[Saved data entries]
↓
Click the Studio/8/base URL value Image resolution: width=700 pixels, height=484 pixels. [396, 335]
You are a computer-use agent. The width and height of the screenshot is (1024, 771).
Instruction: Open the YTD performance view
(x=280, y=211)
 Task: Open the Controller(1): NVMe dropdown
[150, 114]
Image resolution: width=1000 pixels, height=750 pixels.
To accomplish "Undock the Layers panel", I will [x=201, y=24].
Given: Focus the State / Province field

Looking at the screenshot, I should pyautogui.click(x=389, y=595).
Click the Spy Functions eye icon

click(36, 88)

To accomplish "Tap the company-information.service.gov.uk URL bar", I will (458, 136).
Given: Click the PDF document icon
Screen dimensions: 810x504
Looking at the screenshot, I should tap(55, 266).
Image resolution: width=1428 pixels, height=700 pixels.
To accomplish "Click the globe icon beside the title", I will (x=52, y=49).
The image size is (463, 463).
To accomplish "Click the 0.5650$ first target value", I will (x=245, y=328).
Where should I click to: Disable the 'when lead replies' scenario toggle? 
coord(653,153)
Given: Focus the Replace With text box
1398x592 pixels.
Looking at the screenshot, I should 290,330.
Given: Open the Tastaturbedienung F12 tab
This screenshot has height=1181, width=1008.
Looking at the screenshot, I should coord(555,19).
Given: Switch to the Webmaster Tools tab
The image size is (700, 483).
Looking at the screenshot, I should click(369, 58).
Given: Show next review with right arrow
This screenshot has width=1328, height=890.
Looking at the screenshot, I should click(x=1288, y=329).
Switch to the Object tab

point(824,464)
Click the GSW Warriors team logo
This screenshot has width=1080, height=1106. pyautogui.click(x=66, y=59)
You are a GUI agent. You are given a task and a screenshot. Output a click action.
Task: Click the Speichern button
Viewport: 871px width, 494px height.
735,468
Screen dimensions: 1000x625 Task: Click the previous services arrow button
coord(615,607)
↑
# Task objective
The response must contain every entry, each one identical to the original.

# Result below
Click the Studio/8/base URL value Image resolution: width=700 pixels, height=484 pixels. [396, 335]
You are a computer-use agent. The width and height of the screenshot is (1024, 771).
Instruction: Open the YTD performance view
(x=280, y=211)
 Task: Open the Controller(1): NVMe dropdown
[150, 114]
Image resolution: width=1000 pixels, height=750 pixels.
To accomplish "Undock the Layers panel", I will [x=201, y=24].
Given: Focus the State / Province field

Looking at the screenshot, I should pyautogui.click(x=389, y=595).
Click the Spy Functions eye icon

click(36, 88)

To accomplish "Tap the company-information.service.gov.uk URL bar", I will (458, 136).
Given: Click the PDF document icon
Screen dimensions: 810x504
Looking at the screenshot, I should tap(55, 266).
Image resolution: width=1428 pixels, height=700 pixels.
To accomplish "Click the globe icon beside the title", I will (x=52, y=49).
The image size is (463, 463).
To accomplish "Click the 0.5650$ first target value", I will (x=245, y=328).
Where should I click to: Disable the 'when lead replies' scenario toggle? 
coord(653,153)
Given: Focus the Replace With text box
1398x592 pixels.
Looking at the screenshot, I should 290,330.
Given: Open the Tastaturbedienung F12 tab
This screenshot has height=1181, width=1008.
Looking at the screenshot, I should coord(555,19).
Given: Switch to the Webmaster Tools tab
The image size is (700, 483).
Looking at the screenshot, I should click(369, 58).
Given: Show next review with right arrow
This screenshot has width=1328, height=890.
Looking at the screenshot, I should click(x=1288, y=329).
Switch to the Object tab

point(824,464)
Click the GSW Warriors team logo
This screenshot has width=1080, height=1106. pyautogui.click(x=66, y=59)
You are a GUI agent. You are given a task and a screenshot. Output a click action.
Task: Click the Speichern button
Viewport: 871px width, 494px height.
735,468
Screen dimensions: 1000x625 Task: Click the previous services arrow button
coord(615,607)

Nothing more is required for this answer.